• _PAGE TEXT_
══════════

Or do you simply mean that you want to do at least some characters who are not obsessed with sex? Because I think that having at least a few non-obsessed characters is normal. I'm afraid I'll be a little skeptical if none of your characters is obsessed with sex, it's an even more common obsession than money or social status, after all. But if there aren't too many characters and none of them seem like the type, I'll buy it.
quote:"Offers" back then would usually come from women who were soliciting to be paid for it (even if they did find the guy attractive, which will be clear) or maybe the occasional lonely widow woman or something.
Errr.....WHAT? Are we talking about a time in the history of MANKIND because I don't believe this has ever been true!
posted
Yes, a time in the history of mankind. Midwestern America in the Victorian era. Maybe it got a little more Puritanical back in Colonial times or something and I'm not even sure about that. It's a time and place of repression hard for modern sensibilities to imagine.
Yes, the MC has two brothers and a cousin obsessed with sex, so maybe in a way he becomes obsessed with not being obsessed, but then wonders, wait a minute here, I'm not wimping out, am I? Because he's obsessed with not wimping out. *Very* competitive. Like, if your cousin jumped off a bridge, would you do it, too? He'd sure think about it.
Now, I'll explain the REAL dilemma I've set up just to make things difficult for myself. This MC is cool and smooth to the point that others would even admire and wish to emulate him. (I have NEVER been like this, neither are most of the people I know well, that's why it's so difficult.) The reason I keep using the word "mandatory" is it would be CW (conventional wisdom) in our day and age, time and place (probably even 50 years ago let alone now!) that such a person would almost certainly be sexually experienced at a relatively young age because they would have no problem attracting the opposite sex and getting really good offers. (As opposed to nerdy, wimpy "bottom feeders.") But that WASN'T necessarily CW for his time and place! In polite society, QUITE the opposite! So I wonder how much time he would waste feeling some sort of reverse guilt (gee, I'm not experienced enough, I must be a wimp) or explaining himself (truthfully or otherwise) to other guys who would make assumptions and might want to ask him questions.
I guess what I'm asking is what does he say to his friends? One scene you see quite a lot in books (and in some people's descriptions of real life situations) is where a group of friends all decide to go to a brothel or to some woman of easy virtue or whatnot. Once in awhile a guy doesn't want to go through with it--Holden Caulfield in "The Catcher in the Rye" is one of the best examples--except that he was alone and didn't have friends to impress. I guess what a character would do in such a circumstance would depend on his nature and the nature of his friends, and I'm wondering whether to include any such scenario.
quote:Midwestern America in the Victorian era. Maybe it got a little more Puritanical back in Colonial times or something and I'm not even sure about that. It's a time and place of repression hard for modern sensibilities to imagine.
No, there are always places for the sex obsessed to get away to. Even the puritans had neighboring colonies where you could escape to get some, or native tribes to rape if one were that obsessed. The problem has never been access to extra/pre-marital sex. It has always been the desire to be perceived as normal despite obsession.
I liked Chuck Norris jokes, but I was always astonished at the ones that would seem to work better with "Bill Clinton once..." The point of the jokes seemed to be making an exagerration of a paragon of masculinity. To me, lack of control over sexual impulses is not the paragon of masculinity. To have sexual impulses that require inner strength to control is masculine, but acting on them is not. Of course, I am a female so maybe I'm foolish about such things.

══════════

(Records from a collection)
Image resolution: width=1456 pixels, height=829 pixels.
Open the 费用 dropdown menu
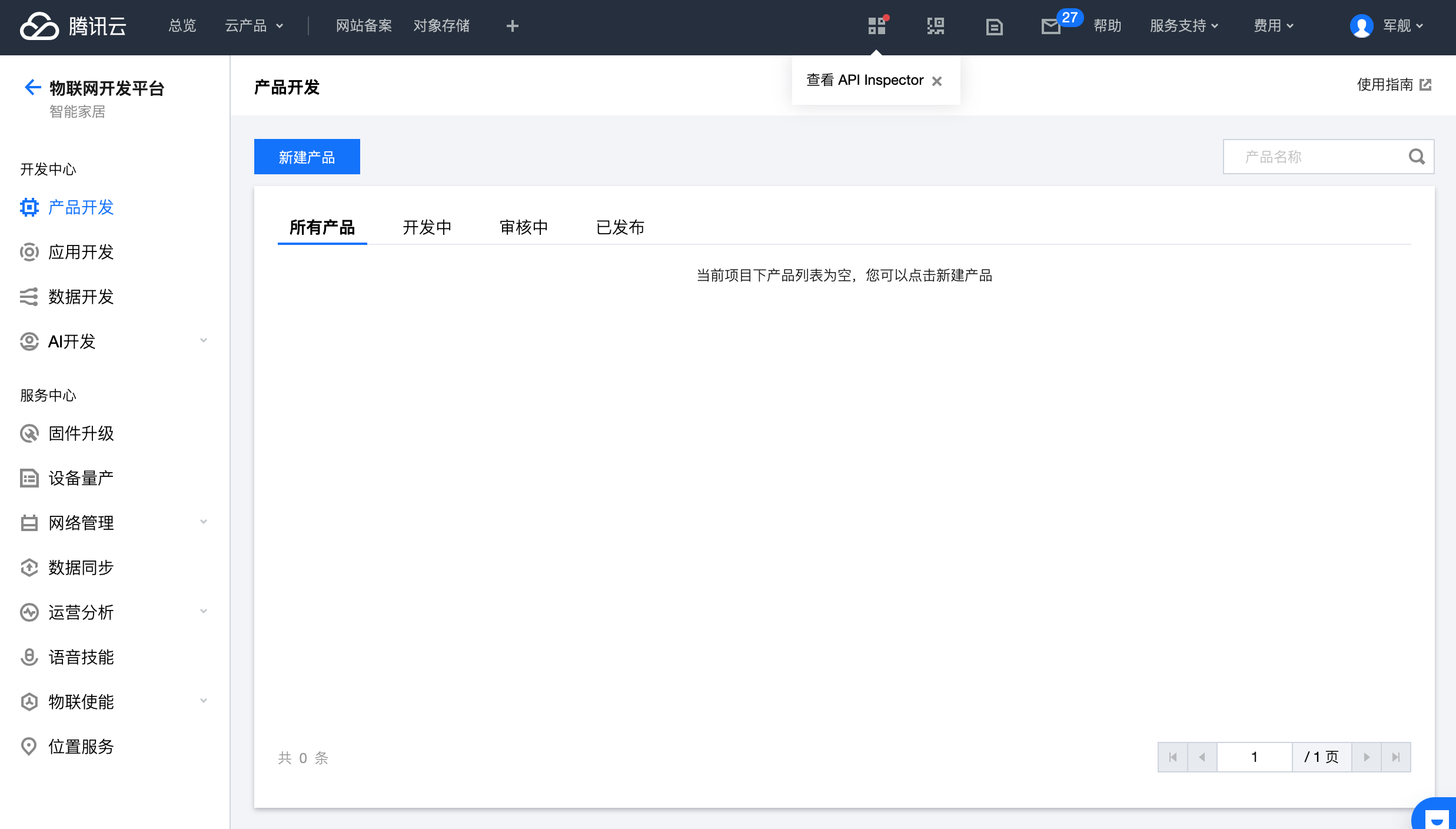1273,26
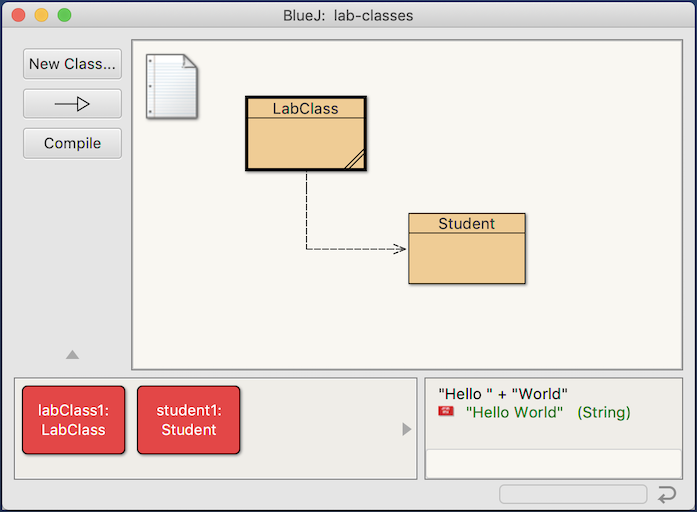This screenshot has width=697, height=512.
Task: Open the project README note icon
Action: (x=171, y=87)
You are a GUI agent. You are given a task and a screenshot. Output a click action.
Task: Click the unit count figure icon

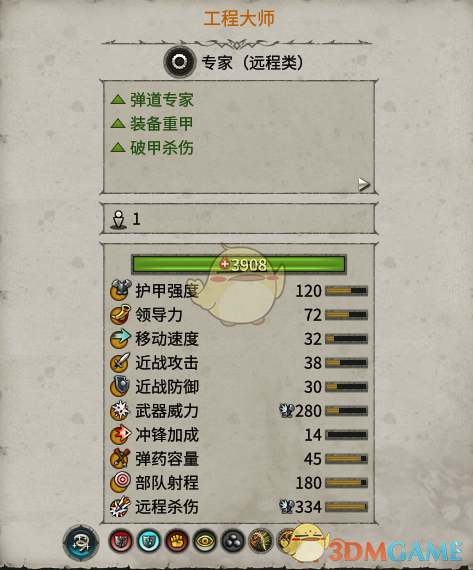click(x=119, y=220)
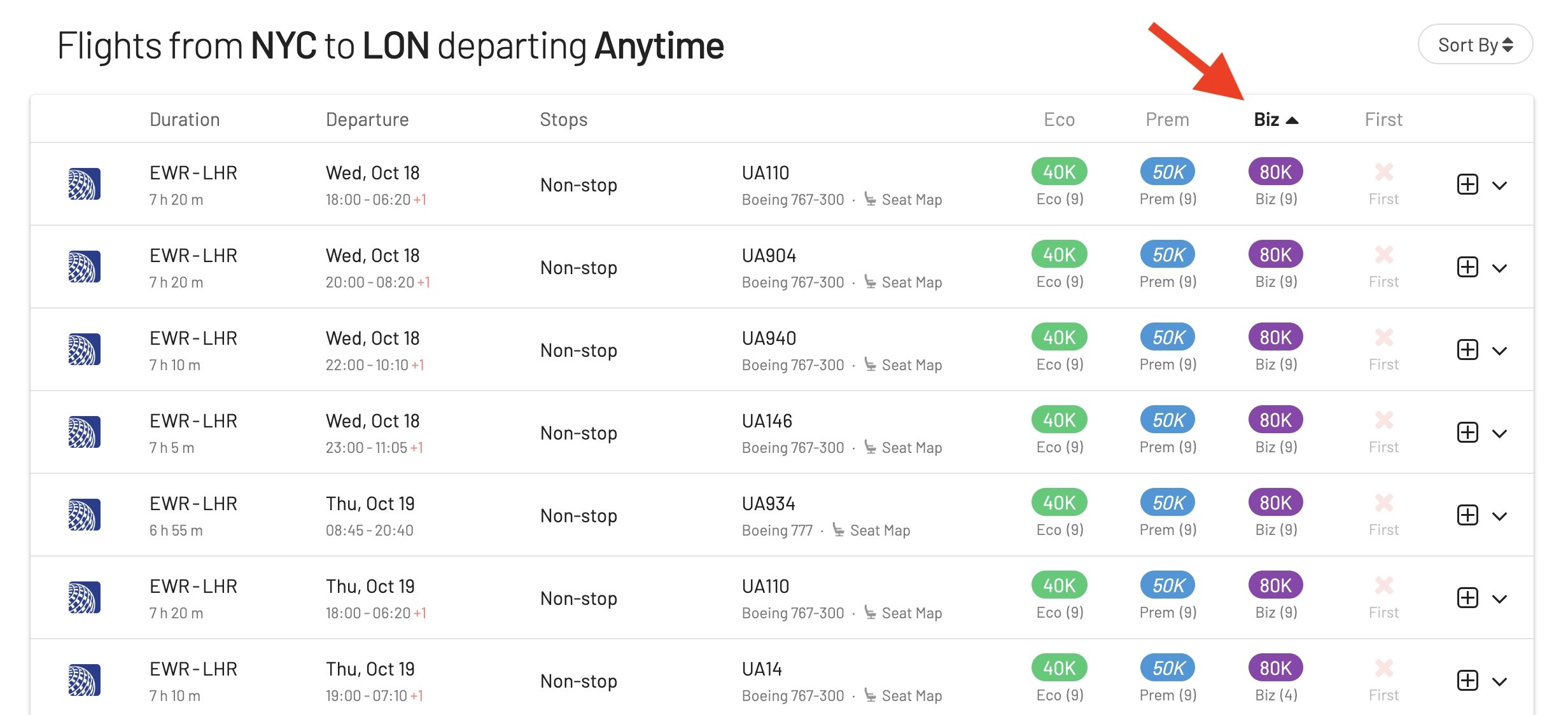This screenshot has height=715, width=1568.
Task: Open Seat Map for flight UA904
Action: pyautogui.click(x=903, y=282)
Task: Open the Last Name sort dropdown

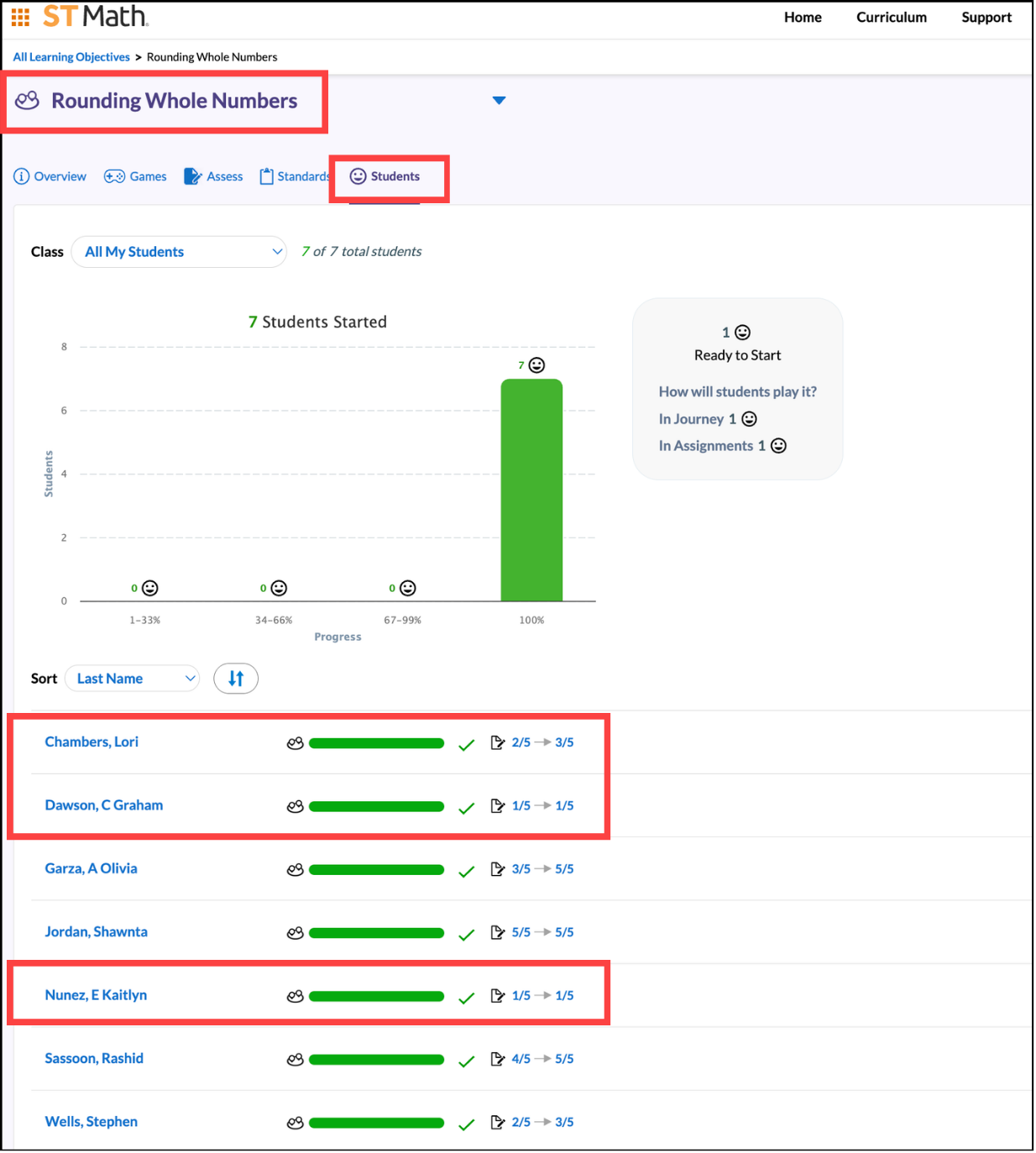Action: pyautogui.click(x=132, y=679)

══════════

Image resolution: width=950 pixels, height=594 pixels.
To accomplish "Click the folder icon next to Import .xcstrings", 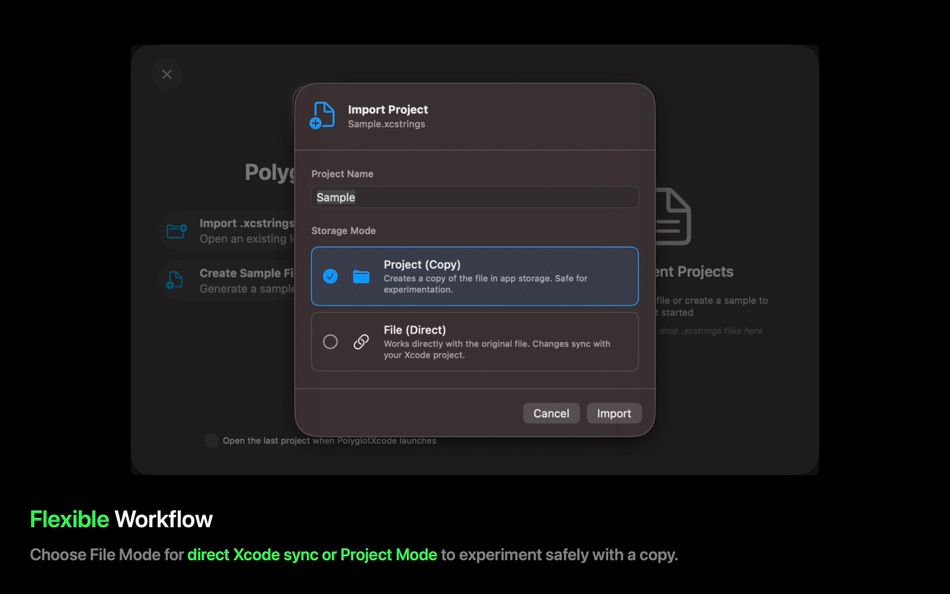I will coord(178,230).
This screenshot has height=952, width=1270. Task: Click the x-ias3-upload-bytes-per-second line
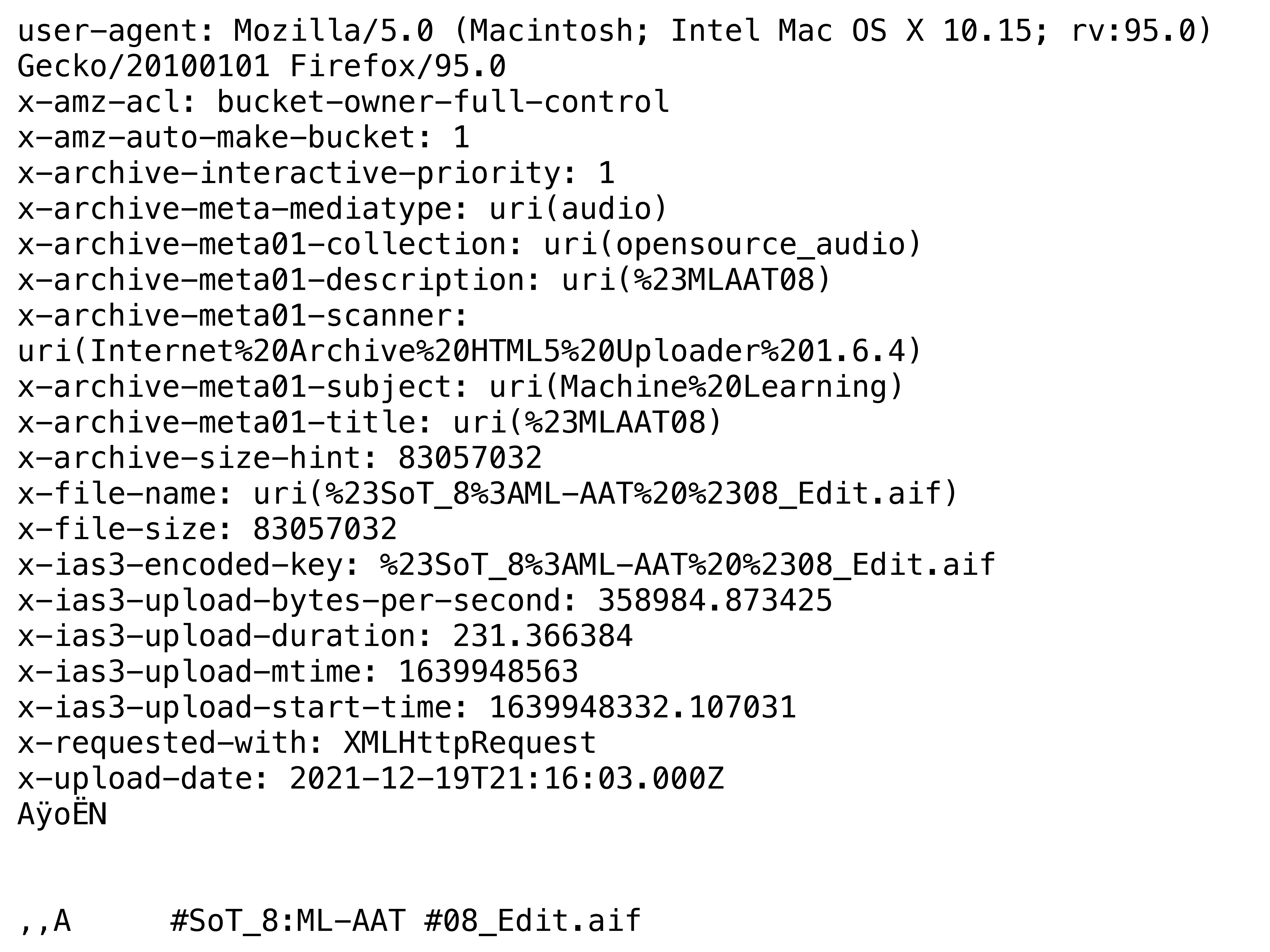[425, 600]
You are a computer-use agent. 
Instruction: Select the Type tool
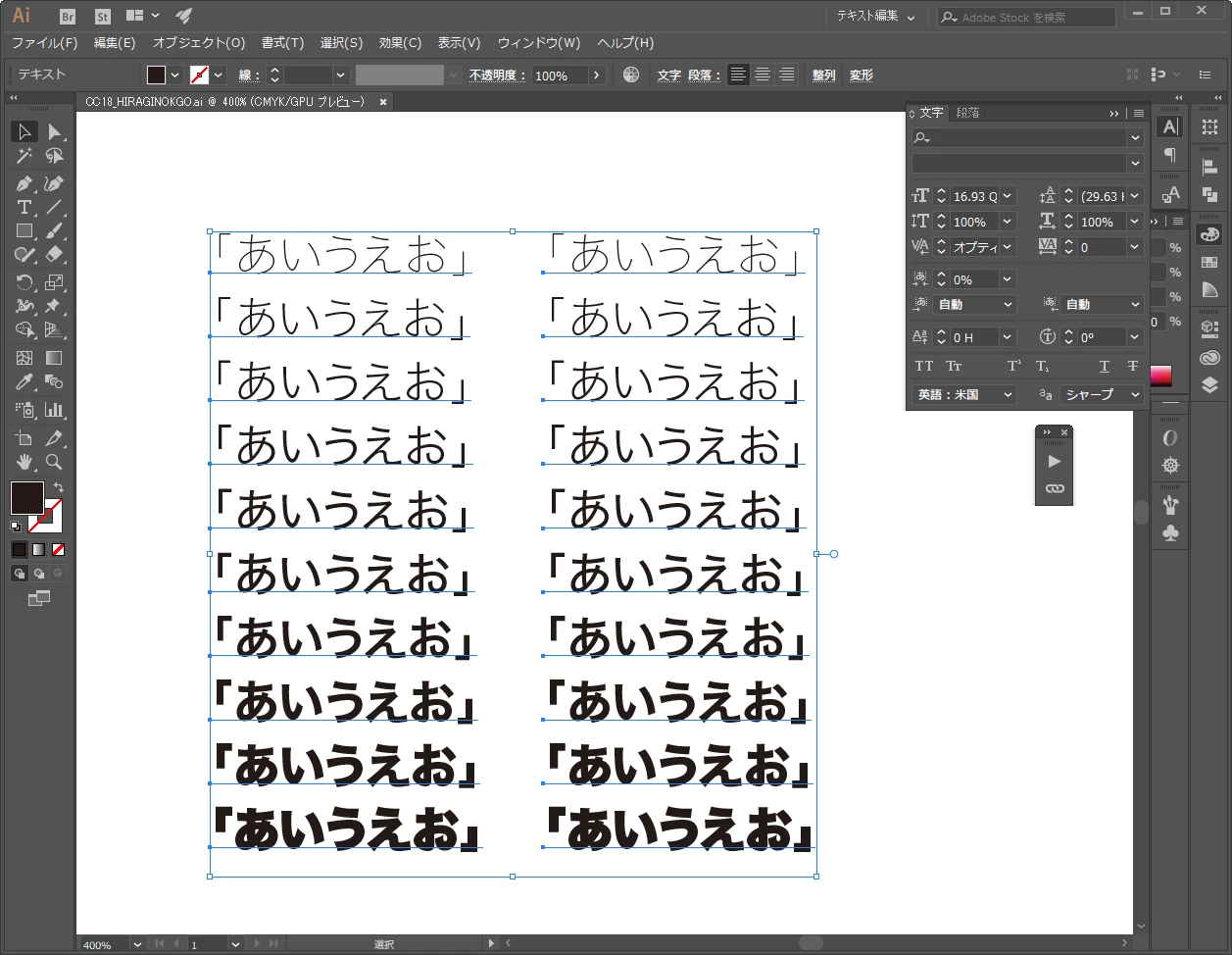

══════════

• _TASKS_
1 – In the records, reproduce the lines from the one containing "You are a GUI" through the one containing "Action: pyautogui.click(x=132, y=679)", both included. Leave the pictures out.
2 – Pick up the forum discussion about writing a sexually inexperienced protagonist in the Victorian-era Midwest, starting right after its last post.

• _THE RESULTS_
1 –
You are a GUI agent. You are given a task and a screenshot. Output a click action.
Task: Click the unit count figure icon

click(x=119, y=220)
This screenshot has height=715, width=1568.
Task: Open Seat Map for flight UA904
Action: pyautogui.click(x=903, y=282)
Task: Open the Last Name sort dropdown

Action: pyautogui.click(x=132, y=679)

2 –
quote:To have sexual impulses that require inner strength to control is masculine
I would ammend that to read "is traditionally considered masculine." It is a very outdated idea that only men have such strong sexual impulses. Plenty of women have them too, and they have to work just as hard at self-control and discipline.
[This message has been edited by sojoyful (edited August 28, 2006).]
Is this guy a "gentleman" in any sense of the word?
Why is it "MANDATORY" that he not be a virgin?
And on to the stuff that doesn't get separate paragraphs for each sentance. Like, if this guy is so cool, why the hell would he compete with his loser cousins? Cool guys don't waste time trying to be "better" than total jerks. You might not have ever been "cool", but surely you've observed genuinely cool guys (or girls, at least). The really cool people don't care what the climbers and wannabe's think, that's what defines cool. And cool people in any era are used to turning down offers as a matter of course. It's an essential part of being cool.
To his friends, the simple truth is fine. They admire him for it, and if they weren't also the type to regard chaste behavior as an admirable adherence to an ideal (whether or not they have the same ideals), then they wouldn't be his friends. Cool guys, who can easily attract more potential friends, don't compromise their own values to keep "friends" who don't qualify. That's why we call it "cool" rather than "warmth". If you don't know a lot about cool guys, try to think of this guy as if he were one of those "too good for anyone" girls. Cool guys and girls have a lot in common, one reason they tend to click with each other rather than with everyone else
posted
Survivor: The cool guy you described brought to my mind Zaphod Beeblebrox from The Hitchhiker's Guide to the Galaxy, specifically the whole sequence with him in the Total Perspective Vortex.
(And no, I'm not talking about the recent movie. I'm not even really talking about the books. I'm talking about the original radio program. The voice actor is *fabulous* at portraying that character. I'm sure you can find it on the internet somewhere...)
posted
On the use and non-use of virginity in fiction...there's the story of the Hollywood producer.
One day, he asked one of his top writers to help get his movie out of a plot jam.
Producer: "I've got this boy and girl, see, and I need a good reason to keep them out of the sack."
Writer: "Well, suppose they both devoutly believe that a man and a woman should wait until they're married before they have sex with each other, and are willing to wait until then."
Producer: (after a lenghty pause in thought) "Get out of here with your radical ideas! Nobody'd ever believe that!"
posted
Too true...guess I was going too much by what I thought readers would believe and publishers would put up with and less by what I believe.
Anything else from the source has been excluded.